[PROMPT] Find each line in the data below that contains the word "curve", and copy those lines in full. Case counts, so match the letters exactly as capitalized.

[PROVIDED ENTRIES]
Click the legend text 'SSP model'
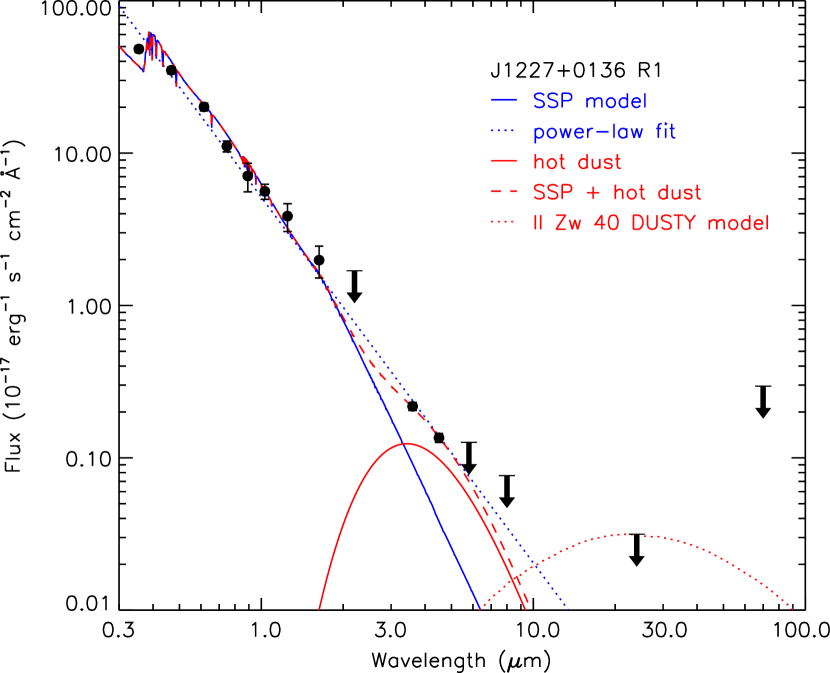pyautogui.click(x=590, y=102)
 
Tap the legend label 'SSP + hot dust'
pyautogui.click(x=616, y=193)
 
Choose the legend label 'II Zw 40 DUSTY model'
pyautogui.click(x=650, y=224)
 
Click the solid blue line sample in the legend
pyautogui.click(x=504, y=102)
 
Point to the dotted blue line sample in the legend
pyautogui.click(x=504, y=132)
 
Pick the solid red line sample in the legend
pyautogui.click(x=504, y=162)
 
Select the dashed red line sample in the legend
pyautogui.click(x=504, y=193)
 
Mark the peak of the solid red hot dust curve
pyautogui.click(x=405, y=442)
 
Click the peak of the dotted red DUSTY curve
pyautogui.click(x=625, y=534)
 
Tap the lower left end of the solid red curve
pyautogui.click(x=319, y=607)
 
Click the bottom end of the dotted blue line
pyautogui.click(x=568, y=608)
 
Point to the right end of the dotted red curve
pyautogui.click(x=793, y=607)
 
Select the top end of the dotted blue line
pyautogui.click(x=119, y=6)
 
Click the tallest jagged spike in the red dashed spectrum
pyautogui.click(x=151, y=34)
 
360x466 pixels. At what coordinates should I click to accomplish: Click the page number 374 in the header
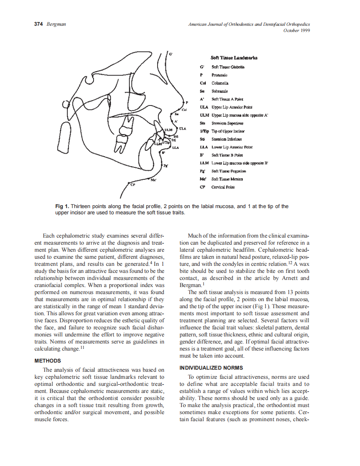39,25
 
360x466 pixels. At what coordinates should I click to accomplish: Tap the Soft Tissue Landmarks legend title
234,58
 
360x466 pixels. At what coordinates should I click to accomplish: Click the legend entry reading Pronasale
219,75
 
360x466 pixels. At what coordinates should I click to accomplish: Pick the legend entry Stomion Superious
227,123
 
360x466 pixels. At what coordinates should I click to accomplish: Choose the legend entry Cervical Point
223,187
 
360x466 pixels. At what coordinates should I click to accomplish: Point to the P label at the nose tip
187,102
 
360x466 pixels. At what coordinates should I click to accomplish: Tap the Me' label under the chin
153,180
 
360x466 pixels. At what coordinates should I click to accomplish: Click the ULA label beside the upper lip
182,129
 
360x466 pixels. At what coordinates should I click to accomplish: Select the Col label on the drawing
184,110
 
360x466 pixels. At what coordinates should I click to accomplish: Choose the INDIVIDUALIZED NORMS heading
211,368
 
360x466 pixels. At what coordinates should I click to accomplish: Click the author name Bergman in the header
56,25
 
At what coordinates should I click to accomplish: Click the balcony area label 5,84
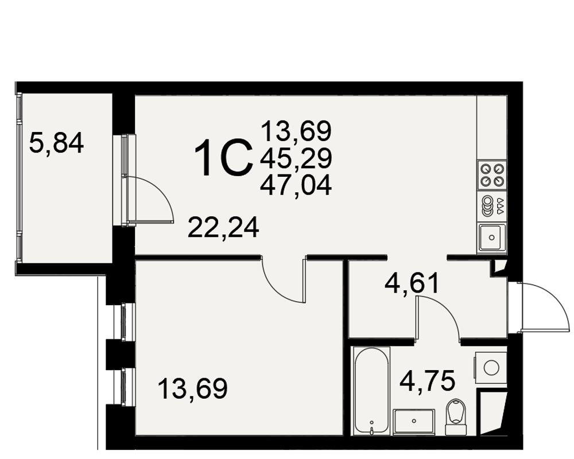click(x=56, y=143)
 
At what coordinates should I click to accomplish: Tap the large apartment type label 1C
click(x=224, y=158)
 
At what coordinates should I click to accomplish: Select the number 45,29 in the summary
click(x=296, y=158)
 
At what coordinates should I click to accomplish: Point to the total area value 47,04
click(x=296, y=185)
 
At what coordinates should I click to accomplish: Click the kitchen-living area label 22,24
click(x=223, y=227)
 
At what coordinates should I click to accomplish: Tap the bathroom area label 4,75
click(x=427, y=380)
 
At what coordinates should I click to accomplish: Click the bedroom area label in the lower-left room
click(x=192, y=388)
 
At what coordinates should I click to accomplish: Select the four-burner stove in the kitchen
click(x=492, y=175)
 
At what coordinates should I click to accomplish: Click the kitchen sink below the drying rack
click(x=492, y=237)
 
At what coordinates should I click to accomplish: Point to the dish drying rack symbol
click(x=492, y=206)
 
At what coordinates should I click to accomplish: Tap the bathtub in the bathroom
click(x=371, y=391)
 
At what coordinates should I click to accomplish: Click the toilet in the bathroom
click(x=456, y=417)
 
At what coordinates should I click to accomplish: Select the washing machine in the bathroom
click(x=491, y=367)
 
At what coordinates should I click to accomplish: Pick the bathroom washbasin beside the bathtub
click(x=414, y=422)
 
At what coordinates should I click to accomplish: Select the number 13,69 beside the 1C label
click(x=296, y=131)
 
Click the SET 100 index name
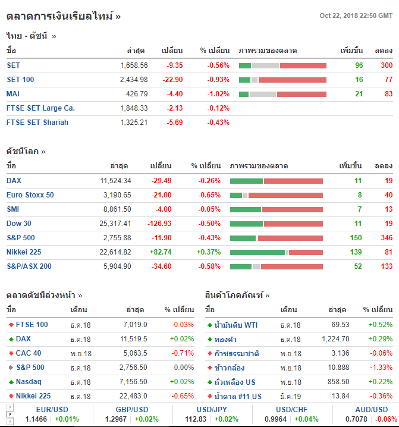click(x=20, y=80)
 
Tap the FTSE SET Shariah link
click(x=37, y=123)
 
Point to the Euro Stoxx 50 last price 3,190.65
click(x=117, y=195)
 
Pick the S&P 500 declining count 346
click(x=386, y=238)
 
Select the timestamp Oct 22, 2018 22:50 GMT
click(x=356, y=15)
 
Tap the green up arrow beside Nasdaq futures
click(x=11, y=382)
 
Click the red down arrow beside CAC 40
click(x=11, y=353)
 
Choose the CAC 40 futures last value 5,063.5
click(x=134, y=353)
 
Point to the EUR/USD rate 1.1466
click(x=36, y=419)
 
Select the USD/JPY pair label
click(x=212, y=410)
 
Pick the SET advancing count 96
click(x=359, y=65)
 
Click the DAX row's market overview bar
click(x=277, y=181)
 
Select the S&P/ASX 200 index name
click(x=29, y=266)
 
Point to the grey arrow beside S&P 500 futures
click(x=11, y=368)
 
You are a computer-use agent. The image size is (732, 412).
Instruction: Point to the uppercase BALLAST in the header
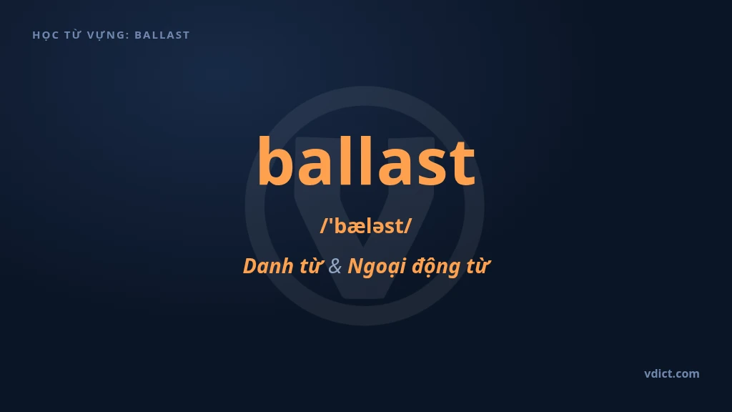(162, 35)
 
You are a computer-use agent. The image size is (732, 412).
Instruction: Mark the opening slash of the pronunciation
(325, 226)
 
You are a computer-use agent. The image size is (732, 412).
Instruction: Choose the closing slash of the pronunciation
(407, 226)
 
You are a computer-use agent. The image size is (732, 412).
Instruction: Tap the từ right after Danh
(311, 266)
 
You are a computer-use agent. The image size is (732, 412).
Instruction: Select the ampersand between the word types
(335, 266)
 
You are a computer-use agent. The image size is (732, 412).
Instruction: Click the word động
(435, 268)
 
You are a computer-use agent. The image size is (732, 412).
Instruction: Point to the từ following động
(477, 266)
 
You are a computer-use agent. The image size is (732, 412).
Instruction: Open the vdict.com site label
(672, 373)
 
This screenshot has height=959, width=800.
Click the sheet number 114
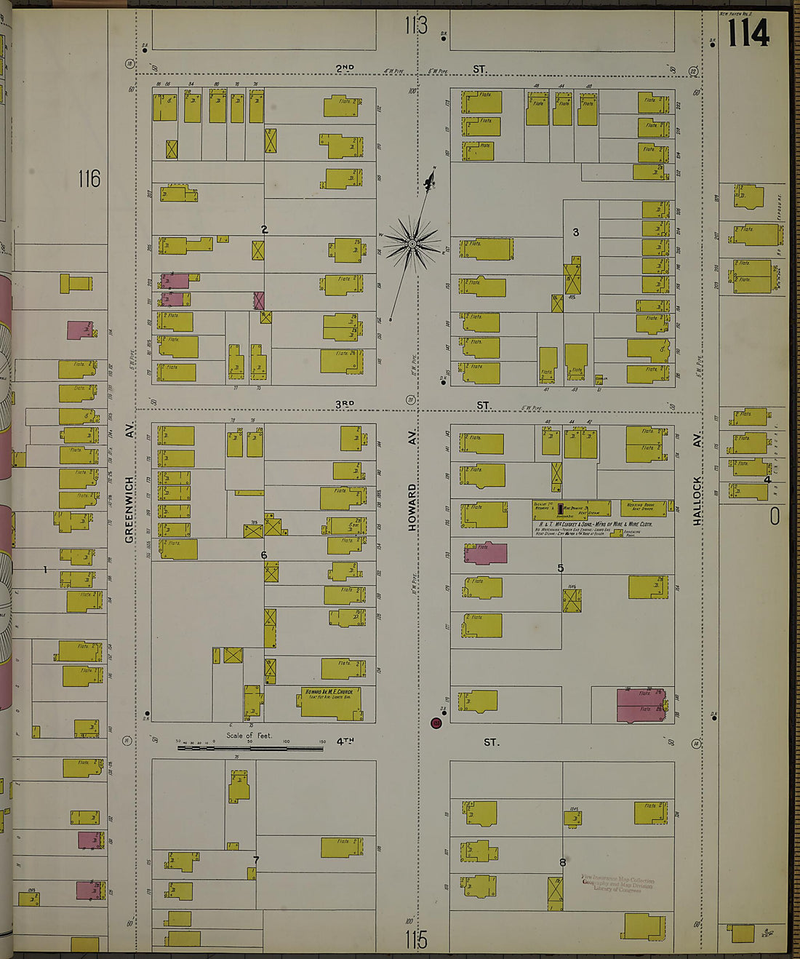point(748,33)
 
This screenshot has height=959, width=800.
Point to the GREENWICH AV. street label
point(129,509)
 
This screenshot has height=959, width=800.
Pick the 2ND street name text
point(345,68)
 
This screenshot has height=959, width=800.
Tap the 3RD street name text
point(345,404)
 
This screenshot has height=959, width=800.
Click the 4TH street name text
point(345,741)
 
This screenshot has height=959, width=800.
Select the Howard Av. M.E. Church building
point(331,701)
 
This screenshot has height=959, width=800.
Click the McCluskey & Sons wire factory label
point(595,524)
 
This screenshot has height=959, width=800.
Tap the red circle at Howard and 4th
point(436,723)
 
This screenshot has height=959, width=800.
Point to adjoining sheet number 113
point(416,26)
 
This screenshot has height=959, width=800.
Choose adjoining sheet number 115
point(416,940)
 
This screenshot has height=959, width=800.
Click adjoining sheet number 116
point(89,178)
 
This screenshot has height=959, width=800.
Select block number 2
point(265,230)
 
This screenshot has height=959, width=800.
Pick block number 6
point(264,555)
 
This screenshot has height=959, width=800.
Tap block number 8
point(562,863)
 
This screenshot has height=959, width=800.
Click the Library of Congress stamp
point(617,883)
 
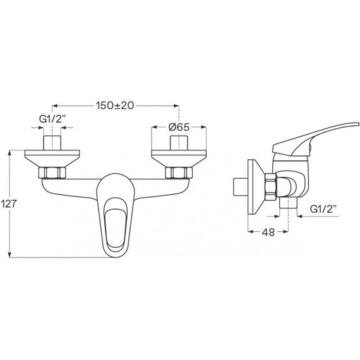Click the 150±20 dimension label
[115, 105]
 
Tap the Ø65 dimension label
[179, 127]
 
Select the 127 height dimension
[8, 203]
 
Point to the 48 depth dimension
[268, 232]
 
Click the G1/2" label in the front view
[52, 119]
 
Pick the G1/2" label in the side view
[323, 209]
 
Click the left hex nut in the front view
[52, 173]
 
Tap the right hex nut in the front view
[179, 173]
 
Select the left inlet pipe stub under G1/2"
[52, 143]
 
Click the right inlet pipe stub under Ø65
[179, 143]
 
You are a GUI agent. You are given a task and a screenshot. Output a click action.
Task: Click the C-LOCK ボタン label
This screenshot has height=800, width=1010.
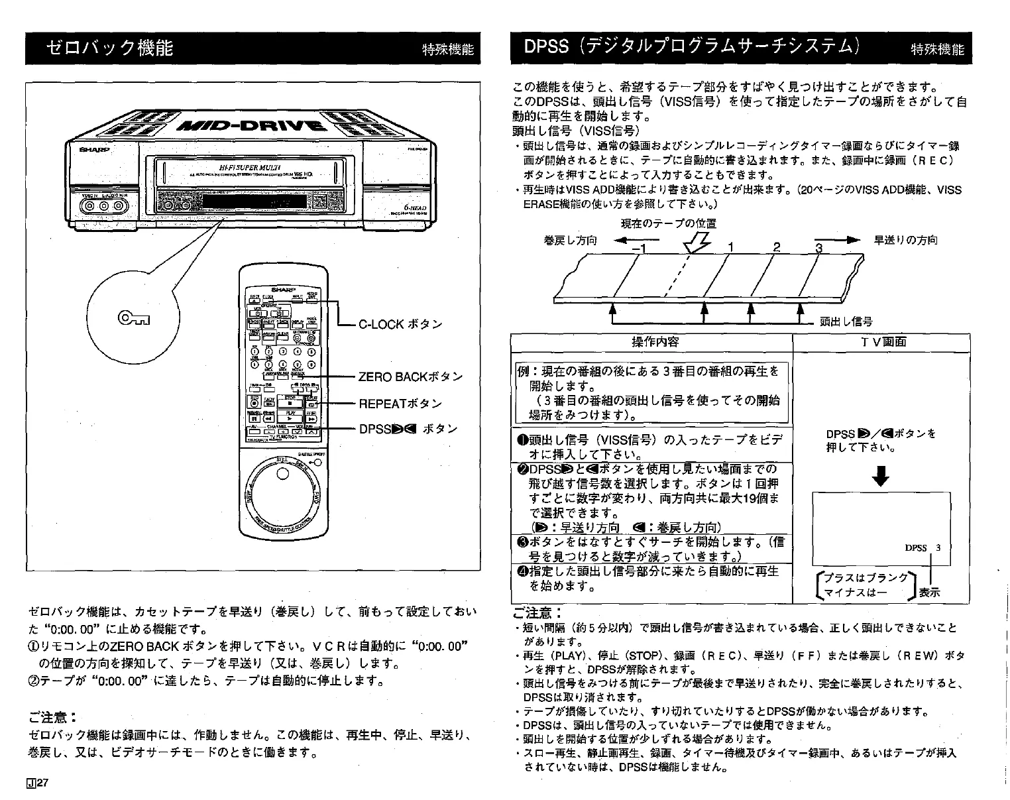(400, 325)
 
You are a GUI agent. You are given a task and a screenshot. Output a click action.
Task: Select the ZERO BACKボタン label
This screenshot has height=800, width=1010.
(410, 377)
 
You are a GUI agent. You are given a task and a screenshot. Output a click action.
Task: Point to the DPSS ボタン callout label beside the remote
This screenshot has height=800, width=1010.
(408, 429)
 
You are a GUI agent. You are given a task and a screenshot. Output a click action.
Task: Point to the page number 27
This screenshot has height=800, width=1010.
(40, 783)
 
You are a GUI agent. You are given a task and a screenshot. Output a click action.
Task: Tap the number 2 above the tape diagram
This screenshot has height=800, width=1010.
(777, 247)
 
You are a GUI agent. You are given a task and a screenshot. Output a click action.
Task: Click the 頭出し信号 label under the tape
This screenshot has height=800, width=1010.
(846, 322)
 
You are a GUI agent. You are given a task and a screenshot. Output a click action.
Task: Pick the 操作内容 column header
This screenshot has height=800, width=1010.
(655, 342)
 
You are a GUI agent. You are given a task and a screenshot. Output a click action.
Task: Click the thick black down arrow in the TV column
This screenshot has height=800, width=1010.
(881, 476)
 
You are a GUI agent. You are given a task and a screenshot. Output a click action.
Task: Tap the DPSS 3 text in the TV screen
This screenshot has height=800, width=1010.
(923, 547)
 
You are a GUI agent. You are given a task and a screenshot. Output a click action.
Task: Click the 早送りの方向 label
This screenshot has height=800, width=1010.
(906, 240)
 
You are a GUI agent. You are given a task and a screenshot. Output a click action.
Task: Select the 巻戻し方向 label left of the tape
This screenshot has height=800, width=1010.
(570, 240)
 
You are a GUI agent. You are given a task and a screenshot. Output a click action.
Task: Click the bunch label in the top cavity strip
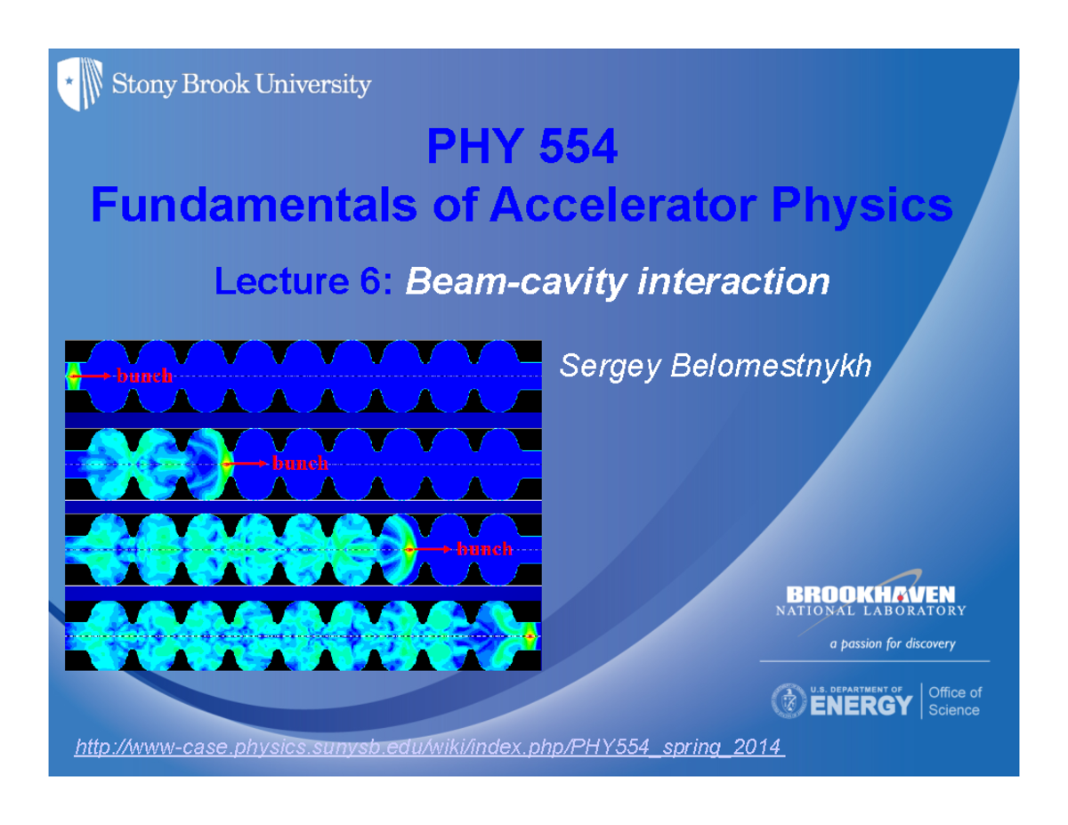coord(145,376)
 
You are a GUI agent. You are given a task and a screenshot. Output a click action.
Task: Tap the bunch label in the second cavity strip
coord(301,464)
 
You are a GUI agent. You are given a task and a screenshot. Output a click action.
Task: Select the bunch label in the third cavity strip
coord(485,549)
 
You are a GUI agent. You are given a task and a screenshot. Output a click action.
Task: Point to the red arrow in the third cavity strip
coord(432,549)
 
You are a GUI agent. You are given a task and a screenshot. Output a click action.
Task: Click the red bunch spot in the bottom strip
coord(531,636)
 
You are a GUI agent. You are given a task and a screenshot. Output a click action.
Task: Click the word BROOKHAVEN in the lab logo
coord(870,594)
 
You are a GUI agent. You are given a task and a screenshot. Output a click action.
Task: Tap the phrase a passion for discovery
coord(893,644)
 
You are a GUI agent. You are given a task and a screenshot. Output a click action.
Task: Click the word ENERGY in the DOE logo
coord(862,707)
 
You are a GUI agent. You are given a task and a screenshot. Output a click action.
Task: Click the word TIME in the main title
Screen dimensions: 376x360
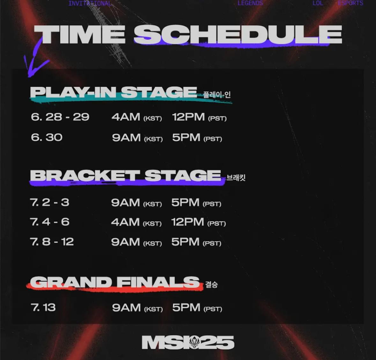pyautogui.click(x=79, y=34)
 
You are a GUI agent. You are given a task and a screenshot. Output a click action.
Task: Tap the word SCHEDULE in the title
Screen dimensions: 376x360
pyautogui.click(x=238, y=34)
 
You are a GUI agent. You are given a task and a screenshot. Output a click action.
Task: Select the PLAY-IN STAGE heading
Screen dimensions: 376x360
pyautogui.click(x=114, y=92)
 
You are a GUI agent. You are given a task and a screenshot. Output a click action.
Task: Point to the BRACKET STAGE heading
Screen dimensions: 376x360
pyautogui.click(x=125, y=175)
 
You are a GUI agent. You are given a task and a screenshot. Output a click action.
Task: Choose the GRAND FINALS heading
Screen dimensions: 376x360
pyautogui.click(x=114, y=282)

[TASK SOLUTION]
Mark the peak of the solid red hot dust curve
Click the peak of the dotted red DUSTY curve
Tap the lower left end of the solid red curve
Point to the right end of the dotted red curve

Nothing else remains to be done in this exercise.